Naked, or hardly clothed children ran about and shirtless women stood fragilely.  the smell of urine wafted into the air and held there, stubborn in the humidity.  Stern looking men with seat bubbling on their necks tried to sell us their wares while we sat in traffic.  They walked around with cell phones and pirated dvds, pushing them towards us.  We were white, which meant we had money to burn.  The hardest thing to explain to a Haitian is the concept of an American not having money to spare.  


My pale skin acted like a beacon, screaming “easy target” or “sugar mamma.”  Men crawled by on their motorcycles and yelled “blonde blonde!”  Junior, our Haitian friend that rode along said there were proposing.  On man called out to me and said “darling” and reached out his hand.  Their much more polite in their cat calls than Americans.  The UN soldiers were the worst, they made kissing faces and lude hand gestures.
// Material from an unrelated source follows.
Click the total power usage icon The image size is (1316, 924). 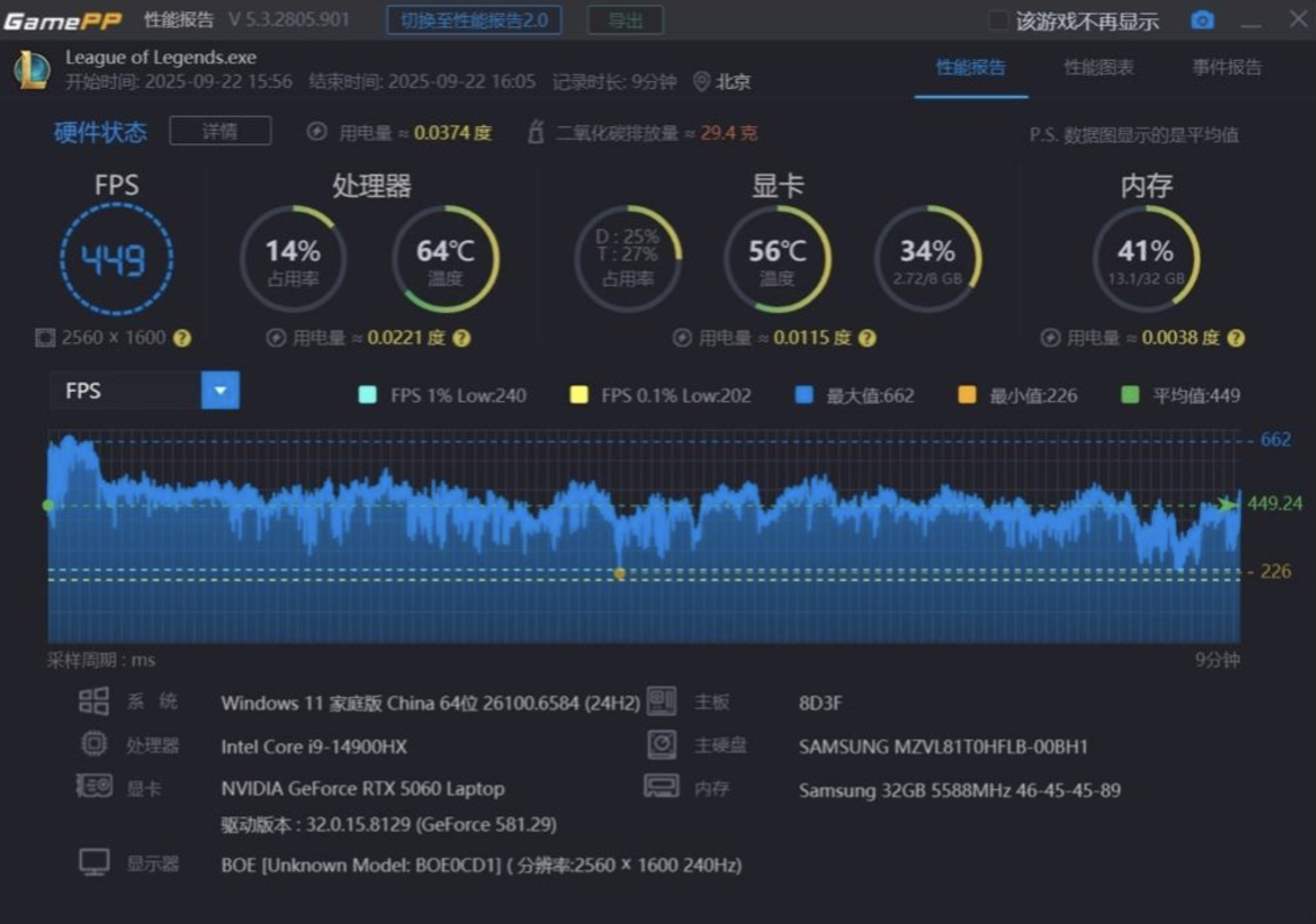click(317, 132)

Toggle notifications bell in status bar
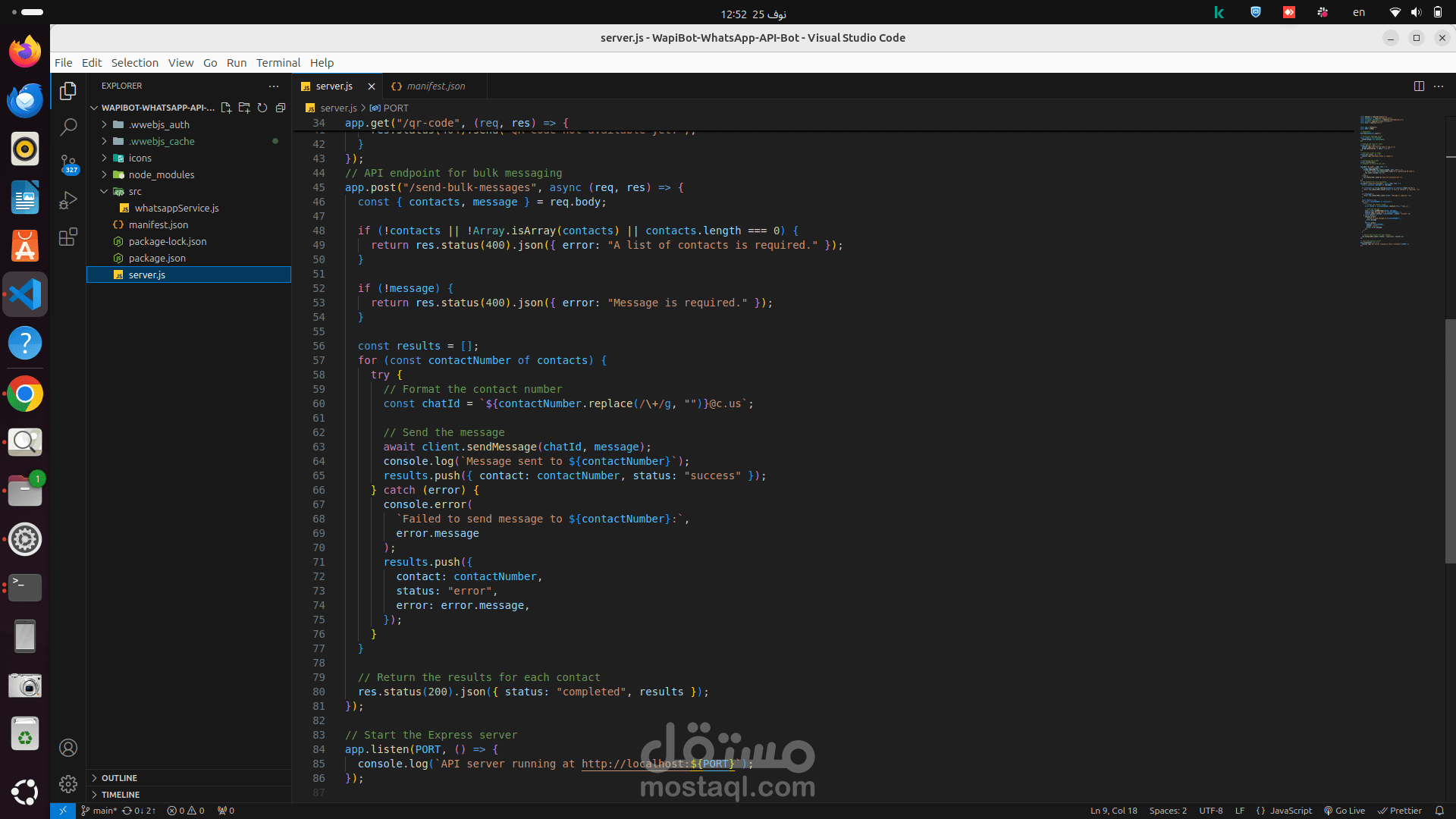point(1439,811)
The exuded entitlement.  We asked Junior exactly what it is they do other than drive around with machine guns.  He said that was about it.  He said “it’s all politics.  They make problems so they can fix the problems so they can stay.  But they help keep things stable.  It’s all politics.”  
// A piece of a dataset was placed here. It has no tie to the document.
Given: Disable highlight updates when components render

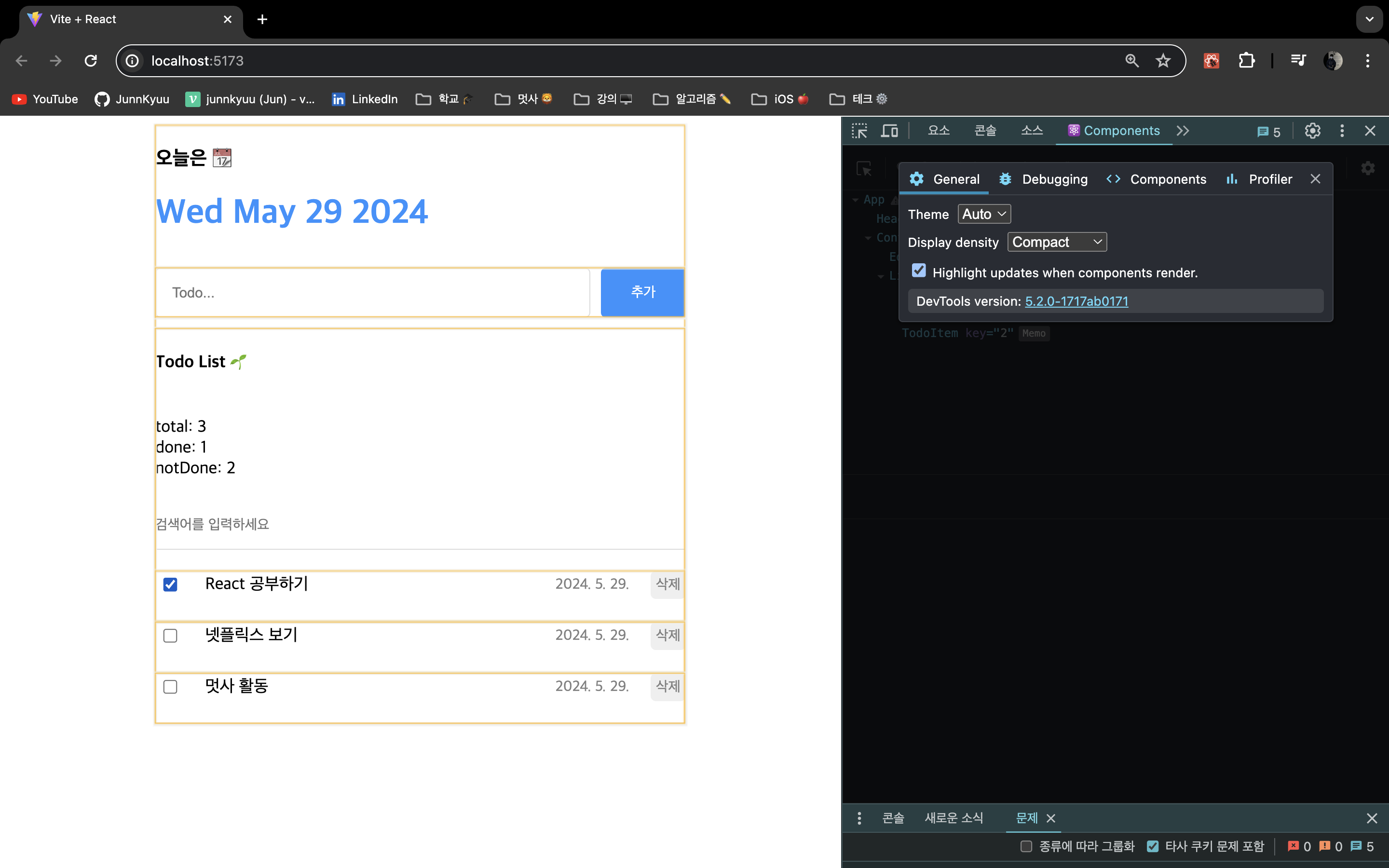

The truck navigated it’s way through a roundabout and stopped in a traffic jam.  Children, babies really, came up tot he back of the truck and stood on the bumper with out stretched hands.  Some laughed with us and had a fire in their eyes.  They had personality and jokes.  They said “give me a dollar give me a dollar!”  Junior said back to him, “you give ME a dollar!”  They both laughed.  Poverty is part of Junior’s everyday life.  He can look at this begging child and laugh.  Another little boy stood on the bumper with a pink palm upturned.  He looked up at me with hopeless eyes, eyes that were hungry.  I really had no money so I held his hand in mine and looked into his eyes. He looked at me pleading with my soul, to either take him out of this filth or give him something to survive in it another day. Nothing else in Port-au-Prince captivated or haunted me like this little boy’s face.  His dark almond eyes pierced every thing I thought I knew and could compartmentalize about poverty.  He was poverty.  This beautiful, young, starving ball of potential was the face of poverty and corruption.  I gave him and his joking friend all I had, a protein bar.  Seven of them shared it.  


That’s the hardest thing about Haiti.  It’s not the shirtless women or the feces infested water, it’s those dark almond eyes, full of want and me with nothing to give them.  There is a hopelessness in Haiti, but an acceptance and resilience, and completely contradictory hopefulness too.  We met a boy who said he loves Haiti because it is his country and that he wants to grow up to love his family and change Haiti.  These are the thoughts of the youth there.  They are not beaten down by their circumstances, they want to change what they were born into.  


We began to see the ocean and I began to think more about Haiti.  The country is not a sob story.  It is beautiful in it’s imperfections, in it’s corruption, greed, and complacency.  The people are it’s beauty, their spirit of wanting something more than what they were handed is it’s wonder.  As I watch the brown statue like people whirl behind me, left behind the truck in a hazing diesel black smoke, the noise starts to fade the statues become less and less packed.  I shifted my weight back against the truck and snapped some pictures of mounds of garbage.  The ocean breeze pushed away the smell of filth in the air.  All is quiet as we approach the mountain.  Jacmel is just on the other side.